SHORT EXERCISE>
Please rewrite the material as a numbered list, starting with its first line and going on through the line with "(x=363, y=57)". Leave out any blank lines.
[START OF EXTRACTED MATERIAL]
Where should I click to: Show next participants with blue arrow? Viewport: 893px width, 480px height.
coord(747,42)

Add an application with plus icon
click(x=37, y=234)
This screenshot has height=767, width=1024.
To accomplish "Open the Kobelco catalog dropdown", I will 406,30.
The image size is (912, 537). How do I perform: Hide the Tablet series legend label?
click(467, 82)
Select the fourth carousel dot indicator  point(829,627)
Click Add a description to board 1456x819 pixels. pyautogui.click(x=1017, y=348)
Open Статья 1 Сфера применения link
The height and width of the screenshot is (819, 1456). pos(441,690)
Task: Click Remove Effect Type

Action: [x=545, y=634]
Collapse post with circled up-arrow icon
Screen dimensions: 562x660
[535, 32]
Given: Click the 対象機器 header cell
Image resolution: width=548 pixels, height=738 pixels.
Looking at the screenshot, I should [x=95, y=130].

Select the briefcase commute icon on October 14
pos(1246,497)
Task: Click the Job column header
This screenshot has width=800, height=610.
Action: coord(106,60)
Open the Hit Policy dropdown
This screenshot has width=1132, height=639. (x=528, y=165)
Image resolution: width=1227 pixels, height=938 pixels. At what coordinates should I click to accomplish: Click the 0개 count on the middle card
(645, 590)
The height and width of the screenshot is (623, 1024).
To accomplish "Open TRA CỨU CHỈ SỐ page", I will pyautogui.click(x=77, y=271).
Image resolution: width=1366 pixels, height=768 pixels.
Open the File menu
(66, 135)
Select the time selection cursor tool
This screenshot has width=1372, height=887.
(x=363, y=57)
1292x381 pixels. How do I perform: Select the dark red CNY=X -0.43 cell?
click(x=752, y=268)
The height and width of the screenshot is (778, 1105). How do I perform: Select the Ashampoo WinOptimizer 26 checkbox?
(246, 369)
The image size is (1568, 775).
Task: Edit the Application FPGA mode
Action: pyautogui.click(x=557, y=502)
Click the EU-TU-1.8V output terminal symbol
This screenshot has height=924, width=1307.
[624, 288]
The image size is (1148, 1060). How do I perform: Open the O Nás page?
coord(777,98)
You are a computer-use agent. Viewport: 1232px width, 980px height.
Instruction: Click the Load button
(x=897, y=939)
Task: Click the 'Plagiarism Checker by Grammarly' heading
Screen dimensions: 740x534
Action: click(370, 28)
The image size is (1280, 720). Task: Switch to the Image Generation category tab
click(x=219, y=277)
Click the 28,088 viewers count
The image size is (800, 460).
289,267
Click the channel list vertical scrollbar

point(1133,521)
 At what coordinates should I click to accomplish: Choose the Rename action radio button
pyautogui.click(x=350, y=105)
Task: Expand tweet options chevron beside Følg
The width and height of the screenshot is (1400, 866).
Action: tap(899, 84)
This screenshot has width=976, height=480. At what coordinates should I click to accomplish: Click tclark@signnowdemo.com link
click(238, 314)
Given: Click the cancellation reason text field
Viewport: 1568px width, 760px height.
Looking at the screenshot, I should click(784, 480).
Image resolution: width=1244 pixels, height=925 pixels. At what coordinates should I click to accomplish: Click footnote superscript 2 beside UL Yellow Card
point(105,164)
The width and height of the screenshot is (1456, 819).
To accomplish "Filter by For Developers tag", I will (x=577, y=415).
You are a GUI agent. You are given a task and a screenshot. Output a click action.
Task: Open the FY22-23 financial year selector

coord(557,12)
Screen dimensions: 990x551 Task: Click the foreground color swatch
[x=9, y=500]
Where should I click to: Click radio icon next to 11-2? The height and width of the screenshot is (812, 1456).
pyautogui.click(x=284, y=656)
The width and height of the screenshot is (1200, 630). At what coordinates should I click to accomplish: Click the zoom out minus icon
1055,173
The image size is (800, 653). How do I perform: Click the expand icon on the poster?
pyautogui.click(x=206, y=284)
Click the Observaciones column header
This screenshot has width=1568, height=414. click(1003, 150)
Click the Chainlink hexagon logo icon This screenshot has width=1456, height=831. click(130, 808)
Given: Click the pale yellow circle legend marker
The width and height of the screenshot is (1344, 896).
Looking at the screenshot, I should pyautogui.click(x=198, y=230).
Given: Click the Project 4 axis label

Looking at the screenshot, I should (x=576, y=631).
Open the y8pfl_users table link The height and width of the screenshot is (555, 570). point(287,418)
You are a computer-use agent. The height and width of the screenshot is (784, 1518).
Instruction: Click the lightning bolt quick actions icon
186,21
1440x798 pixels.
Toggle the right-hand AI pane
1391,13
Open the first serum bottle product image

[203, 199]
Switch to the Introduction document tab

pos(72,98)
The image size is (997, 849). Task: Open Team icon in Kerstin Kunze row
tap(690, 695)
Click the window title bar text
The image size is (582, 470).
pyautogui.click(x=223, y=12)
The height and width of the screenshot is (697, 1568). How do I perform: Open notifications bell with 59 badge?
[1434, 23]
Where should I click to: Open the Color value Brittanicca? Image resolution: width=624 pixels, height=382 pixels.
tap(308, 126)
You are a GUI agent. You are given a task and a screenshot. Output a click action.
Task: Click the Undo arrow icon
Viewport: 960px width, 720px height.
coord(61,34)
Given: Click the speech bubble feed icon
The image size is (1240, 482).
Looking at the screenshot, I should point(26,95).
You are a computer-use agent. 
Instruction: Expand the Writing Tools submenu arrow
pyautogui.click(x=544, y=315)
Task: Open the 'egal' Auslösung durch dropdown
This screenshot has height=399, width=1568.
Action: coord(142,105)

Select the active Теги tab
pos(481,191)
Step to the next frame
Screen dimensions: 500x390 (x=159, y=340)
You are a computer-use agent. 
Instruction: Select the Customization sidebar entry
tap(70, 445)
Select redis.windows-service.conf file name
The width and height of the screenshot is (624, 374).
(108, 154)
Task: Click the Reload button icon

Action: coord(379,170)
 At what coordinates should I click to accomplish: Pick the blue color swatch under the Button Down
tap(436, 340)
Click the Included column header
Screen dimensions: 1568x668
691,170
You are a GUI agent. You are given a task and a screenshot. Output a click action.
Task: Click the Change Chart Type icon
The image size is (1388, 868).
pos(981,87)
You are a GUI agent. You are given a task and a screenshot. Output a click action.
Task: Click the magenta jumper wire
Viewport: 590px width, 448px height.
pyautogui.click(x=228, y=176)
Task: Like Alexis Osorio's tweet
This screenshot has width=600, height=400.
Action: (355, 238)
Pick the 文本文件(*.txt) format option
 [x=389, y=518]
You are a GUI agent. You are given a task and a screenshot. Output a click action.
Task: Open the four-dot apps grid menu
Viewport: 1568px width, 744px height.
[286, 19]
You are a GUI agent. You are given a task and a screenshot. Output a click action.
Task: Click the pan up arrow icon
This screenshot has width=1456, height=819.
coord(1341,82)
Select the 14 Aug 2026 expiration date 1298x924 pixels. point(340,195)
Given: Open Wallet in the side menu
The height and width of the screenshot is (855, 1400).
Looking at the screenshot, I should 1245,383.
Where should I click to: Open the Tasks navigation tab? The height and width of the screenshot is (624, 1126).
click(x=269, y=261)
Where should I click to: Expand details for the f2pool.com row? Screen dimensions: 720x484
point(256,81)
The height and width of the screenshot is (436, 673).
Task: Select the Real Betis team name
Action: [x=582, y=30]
[END OF EXTRACTED MATERIAL]
TASK SOLUTION>
1. Where should I click to: Show next participants with blue arrow? Viewport: 893px width, 480px height.
2. coord(747,42)
3. Add an application with plus icon
4. click(x=37, y=234)
5. This screenshot has height=767, width=1024.
6. To accomplish "Open the Kobelco catalog dropdown", I will 406,30.
7. The image size is (912, 537). How do I perform: Hide the Tablet series legend label?
8. click(467, 82)
9. Select the fourth carousel dot indicator  point(829,627)
10. Click Add a description to board 1456x819 pixels. pyautogui.click(x=1017, y=348)
11. Open Статья 1 Сфера применения link
12. The height and width of the screenshot is (819, 1456). pos(441,690)
13. Task: Click Remove Effect Type
14. Action: [x=545, y=634]
15. Collapse post with circled up-arrow icon
16. Screen dimensions: 562x660
17. [535, 32]
18. Given: Click the 対象機器 header cell
19. Image resolution: width=548 pixels, height=738 pixels.
20. Looking at the screenshot, I should [x=95, y=130].
21. Select the briefcase commute icon on October 14
22. pos(1246,497)
23. Task: Click the Job column header
24. This screenshot has width=800, height=610.
25. Action: coord(106,60)
26. Open the Hit Policy dropdown
27. This screenshot has width=1132, height=639. (x=528, y=165)
28. Image resolution: width=1227 pixels, height=938 pixels. At what coordinates should I click to accomplish: Click the 0개 count on the middle card
29. (645, 590)
30. The height and width of the screenshot is (623, 1024).
31. To accomplish "Open TRA CỨU CHỈ SỐ page", I will pyautogui.click(x=77, y=271).
32. Image resolution: width=1366 pixels, height=768 pixels.
33. Open the File menu
34. (66, 135)
35. Select the time selection cursor tool
36. This screenshot has width=1372, height=887.
37. (x=363, y=57)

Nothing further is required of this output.